A few weeks ago Bill Townsend gave a great presentation to the class covering online marketing. Save the presentation and refer to it often because the content will make an impact on your business.
Right up until slide 21. Take slides 71-78, delete them, and forget everything he told you about blogs and other social media.
Originally I planned to call Bill and point out the error of his ways but I just kept worrying that you would walk out of this class with the wrong impression of the next generation of marketing and I could not let that happen. Maybe if this were UT I could go on quietly...but this is Baylor.
Over the next week or two Bill and I will talk about what I (and soon Bill) believe is the next generation of not only online marketing but marketing in general.
To understand where we're going you have to first understand that many marketers are coming to accept a grim fact...advertising is dead.
Maybe not quite dead, but it's certainly trending that way.
We live in a world where consumers are receiving more than 3,000 advertising messages a day. It's an overwhelming amount of information and consumers cannot possibly keep up. So they're not. Increasingly people are ignoring advertising altogether. There was a time when advertising was one of the most important sources of information when considering a purchase. Today ads barely register. The younger the consumer, the stronger their distaste and outright resentment of advertising. Consumers bring their feelings about advertising to work with them as well, which means we are not dealing with strictly a consumer issue. These trends impact business to business marketing just as strongly.

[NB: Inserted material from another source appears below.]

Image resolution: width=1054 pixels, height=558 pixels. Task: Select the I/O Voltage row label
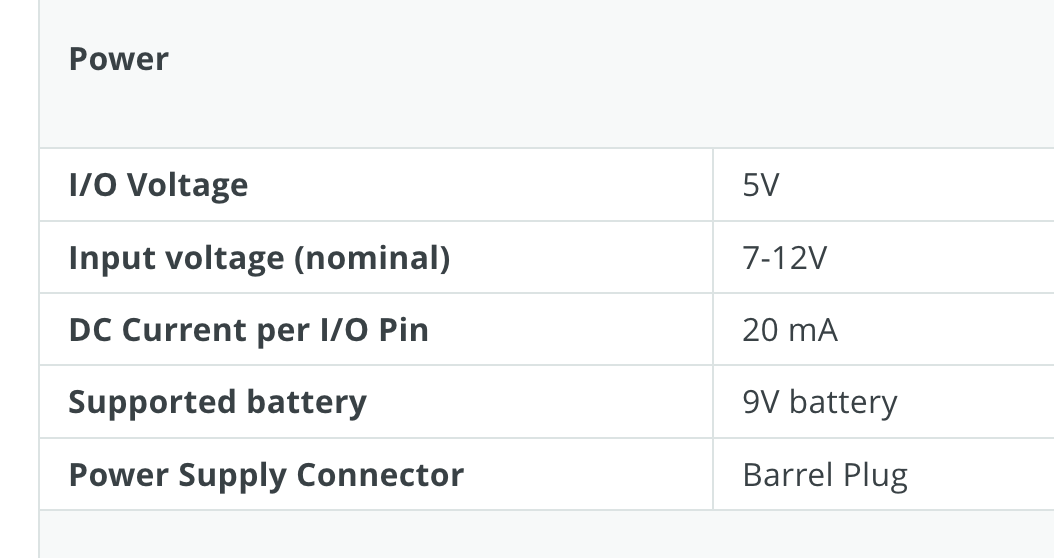point(159,185)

We are witnessing what is arguably the most important change in marketing in decades. One of the four pillars (or P's) of marketing is being turned upside down. Certainly there has been innovation in product, pricing and place (distribution) but arguably nothing as dramatic as what is happening to Promotion.
What is happening in social media today matters more than Bill led you to believe because the number one influencer of purchase decisions are---other people.
But more on that next time.
I think that Bill is being really Blue-Chip in his assessment of the value of social media. He clearly would not be a first-mover in social media advertising.
On slide 74, he says "What do I advertise here?"
The answer is: Whatever the FB user's friends like (or nothing if they don't have a very broad network, or the image is private).